Durante um ano foram desterradas mais de 100 mil pessoas. Nos relatórios enviados a Moscovo sobre o decurso da transferência da população alemã assinalava-se especialmente que os desterrados não apresentavam queixas. Os alemães deixaram aos funcionários de escolta soviéticos cerca de 280 cartas com a expressão de agradecimento pelo tratamento humano.

Mas voltemos ao projecto da União dos Expatriados. Este documento suscitou uma intensa onda de emoções em Varsóvia e Praga. Este facto deve-se às medidas empreendidas simultaneamente pela fundação "Tutela Prussiana" com vista a intentar acções nos tribunais internacionais no sentido de devolver os bens aos desterrados ou pagar-lhes a respectiva indemnização. Para não agravar as relações entre a RFA e os novos membros da União Europeia, o governo alemão entabulou consultas com a Polónia e a República Checa a propósito do projecto. E aqui iniciou-se o mais interessante.

Os representantes da Polónia exigiram a ampliação do tema discutido incluindo nele o destino de todos os expatriados da Europa, antes de mais nada os polacos, que teriam sido desterrados violentamente do território da Ucrânia Ocidental e da Bielorrússia Ocidental depois da inclusão destas últimas nas Repúblicas Socialistas Soviéticas da Ucrânia e da Bielorrússia. Lembremos que naquela época as populações da Ucrânia Ocidental e da Bielorrússia Ocidental resolviam por si próprias a questão da escolha da cidadania e, por conseguinte, decidiam livremente se deviam mudar para a Polónia ou ficar na terra natal.
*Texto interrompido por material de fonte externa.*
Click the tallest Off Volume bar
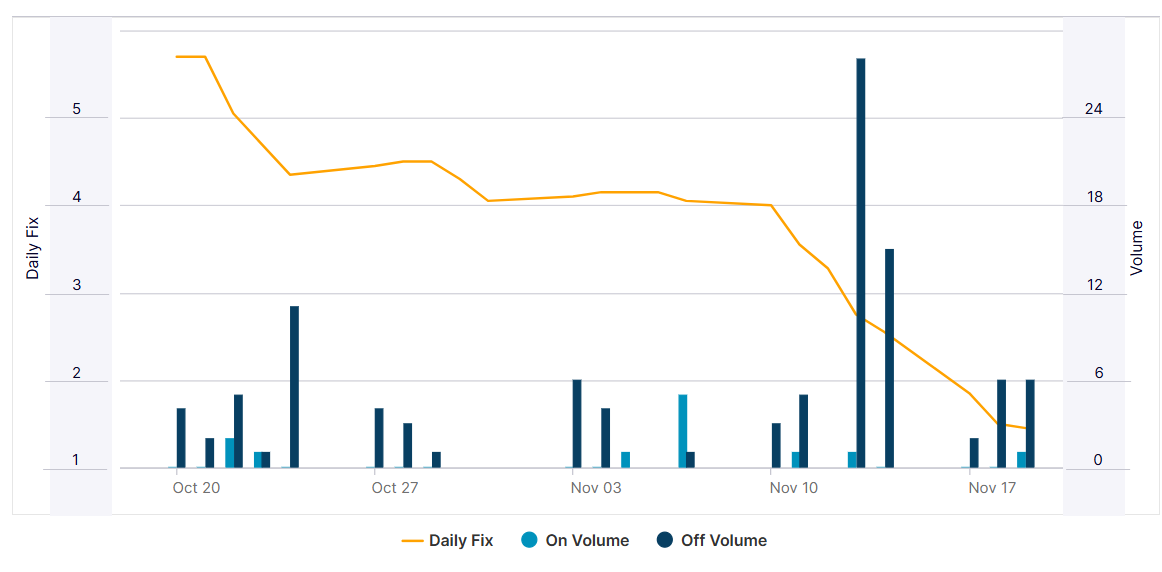1162x572 pixels. [x=860, y=262]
As próprias autoridades polacas insistiam na mais rápida transferência dos habitantes destes territórios, já que estavam interessadas no povoamento imediato das suas terras ocidentais, que se despovoavam à medida que eram desterrados os alemães da Silésia. A própria partida foi um processo absolutamente normal durante o qual os deslocados recebiam a máxima ajuda e apoio possíveis. Em consequência, em nome da "manutenção da paz" na União Europeia, as autoridades oficiais da RFA, Polónia, República Checa, Eslováquia e Hungria planearam criar uma "rede europeia" de centros de documentação sobre a deportação e os desterrados em vez do "Centro de Expatriados" de Berlim.

A julgar pelas declarações de alguns participantes do projecto, no primeiro plano da actividade dos referidos centros devem ser colocados agora (imagine-se!) os crimes estalinistas. Parece que a "Rede de Memória e Solidariedade", como deve ser denominado o sistema projectado de centros de documentação, será no fim de contas uma rede de alienação e ódio, que ressuscitará e fomentará todas as discussões étnicas, territoriais e confessionais que existiram, existem ou apenas surgem na Europa.

Os problemas declarados pela União dos Expatriados da RFA existem realmente. Mas eles não estão isolados das realidades criadas pelas acções criminosas da Alemanha, que desencadeou a Primeira e Segunda Guerras Mundiais, bem como pelo comportamento dos políticos de outros países que lhe concederam esta possibilidade. O estudo dos acontecimentos ocorridos ao longo do século XX não é um assunto dos actuais políticos, mas sim dos cientistas - historiadores e politólogos, demógrafos e economistas - que deverão ter à sua disposição todos os documentos iniciais necessários.

Vale a pena, possivelmente, pensar sobre a criação do Instituto Europeu de História do Século XX para elaborar um estudo colectivo que resolva, enfim, o problema da apresentação objectiva dos acontecimentos deste século, importante para a Europa e o mundo.